─── EXTRAIT ───
La première étape de ses essais en vol consistera à faire « sauter » à quelques dizaines de mètres d’altitude le démonstrateur Themis 1H (1 pour le nombre de moteurs, H pour « Hop », Saut en anglais) sur le site de la Swedish Space Corporation à Kiruna en Suède. Un concept d’essais similaire à celui de SpaceX avec son « GrassHopper » (Sauterelle) qui a servi à valider la récupération du premier étage du Falcon 9 entre 2011 et 2014. Cette première étape semble maintenant prévue en 2023/2024 pour le programme européen.

La deuxième étape, beaucoup plus ambitieuse, prévoit d’effectuer des vols à haute altitude (60-70 Km) à l’aide de Themis 3F (3 moteurs, F pour « Flight », Vol en anglais), un démonstrateur haut de 30 mètres, présentant un diamètre de 3,5 mètres et pesant 172 Tonnes, à partir du Centre Spatial Guyanais à Kourou d’où s’envolent les fusées Ariane. Cette phase d’essais semble maintenant prévue à partir de 2025.

Crédit : ESA

Crédit : ArianeWorks

Callisto, un programme du CNES en coopération avec l’Allemagne et le Japon

En complément de la famille des démonstrateurs Themis, le démonstrateur Callisto a aussi comme objectif de tester la réutilisation d’un premier étage. Il s’agit cette fois d’un programme du CNES mené en coopération avec l’Agence Spatiale Allemande DLR et l’Agence Spatiale Japonaise JAXA. Callisto est l’acronyme de “Cooperative Action Leading to Launcher Innovation in Stage Toss-Back Operations” (« action de coopération conduisant à l’innovation dans les lanceurs pour les opérations de retour »).
─── DONNÉES ENREGISTRÉES ───
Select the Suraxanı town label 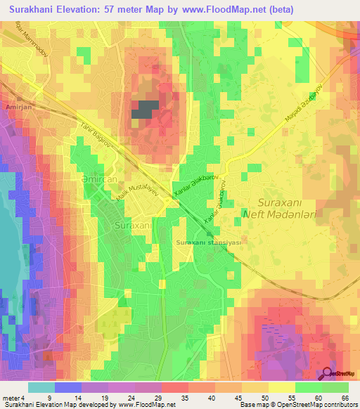click(132, 226)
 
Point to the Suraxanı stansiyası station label click(209, 242)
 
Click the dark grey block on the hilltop click(144, 110)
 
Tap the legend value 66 click(344, 397)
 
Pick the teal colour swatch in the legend click(41, 387)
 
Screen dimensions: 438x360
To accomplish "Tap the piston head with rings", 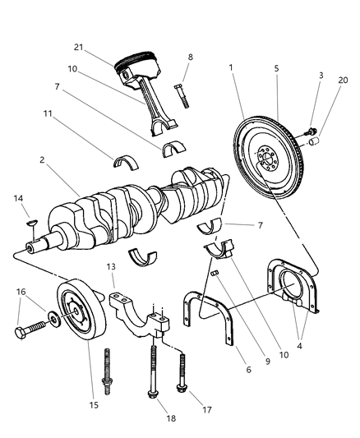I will tap(137, 64).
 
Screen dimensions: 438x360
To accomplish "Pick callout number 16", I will tap(21, 292).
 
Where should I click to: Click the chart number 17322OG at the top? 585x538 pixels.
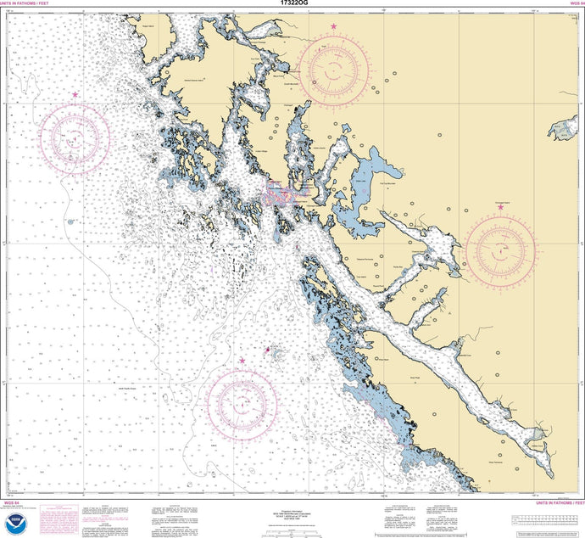292,4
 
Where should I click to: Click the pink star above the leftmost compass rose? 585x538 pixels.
75,95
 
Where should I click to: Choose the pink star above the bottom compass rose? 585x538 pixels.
242,361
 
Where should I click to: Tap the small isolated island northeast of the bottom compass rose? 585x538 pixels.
270,349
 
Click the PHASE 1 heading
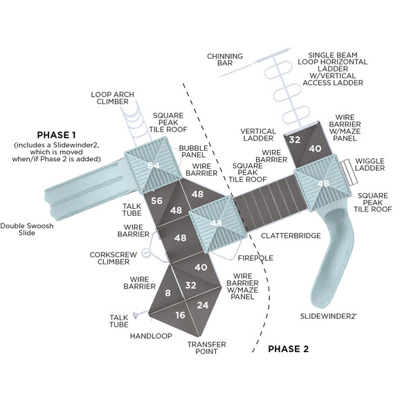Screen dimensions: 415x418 point(56,134)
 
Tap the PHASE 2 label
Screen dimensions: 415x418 point(288,349)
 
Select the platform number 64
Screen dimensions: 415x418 point(153,165)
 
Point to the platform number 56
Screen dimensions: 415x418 point(156,201)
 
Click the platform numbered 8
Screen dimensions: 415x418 point(167,293)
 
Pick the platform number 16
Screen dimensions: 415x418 point(180,315)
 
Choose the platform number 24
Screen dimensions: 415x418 point(202,305)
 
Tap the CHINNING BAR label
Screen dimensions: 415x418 point(225,60)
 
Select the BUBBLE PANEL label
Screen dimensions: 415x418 point(194,152)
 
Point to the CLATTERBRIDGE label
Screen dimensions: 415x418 point(291,236)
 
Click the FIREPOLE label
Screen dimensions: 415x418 point(255,258)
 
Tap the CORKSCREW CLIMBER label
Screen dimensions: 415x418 point(113,258)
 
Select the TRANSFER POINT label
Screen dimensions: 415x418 point(202,347)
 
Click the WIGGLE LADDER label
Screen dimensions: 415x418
───
▶ **CONSIGNE**: Pouvez-vous poursuivre l'extrait sur les démonstrateurs Themis et Callisto en rédigeant la suite qui vient après sa dernière phrase ?

▶ **VOTRE RÉPONSE**:
D’une masse de 3,6 Tonnes au décollage, il est plus petit que Thémis (hauteur 15m pour un diamètre de 1m) et utilisera pour sa propulsion un moteur japonais fonctionnant à l’Hydrogène et l’oxygène.

L’objectif est de le faire voler entre cinq et dix de fois jusqu’à 25/30 Km d’altitude depuis le Centre Spatial Guyanais à Kourou. Les vols ne sont pas envisagés avant la fin de l’année 2024. Ce démonstrateur à échelle réduite utilisera l’ancien pas de tir du lanceur français Diamant qui sera pour l’occasion remis en état.

Crédit : CNES

 

FROG, le précurseur à échelle très réduite

Pour la mise au point des algorithmes du système de guidage, de navigation et de contrôle de Callisto et de Thémis, un mini-démonstrateur appelé FROG-T a également été conçu par le CNES et ArianeGroup.

D’une hauteur de 2,5 mètres et d’un diamètre de 30cm, FROG est propulsé par un petit turboréacteur fonctionnant au Kérosène et capable de pousser 400N à la verticale. Il est équipé de 4 pieds en carbone et a déjà effectué des vols captifs en 2019 et des vols libres à partir de septembre 2020 jusqu’à 50 mètres de hauteur à Brétigny Sur Orge.

Crédit : CNES

Son successeur appelé FROG-H sera un peu plus grand (4 mètres) et plus lourd (100 Kg). Il sera équipé d’un moteur plus puissant de 1600 N fonctionnant au peroxyde d’hydrogène. En fabrication depuis fin 2021, il devrait voler au plus tôt fin 2022.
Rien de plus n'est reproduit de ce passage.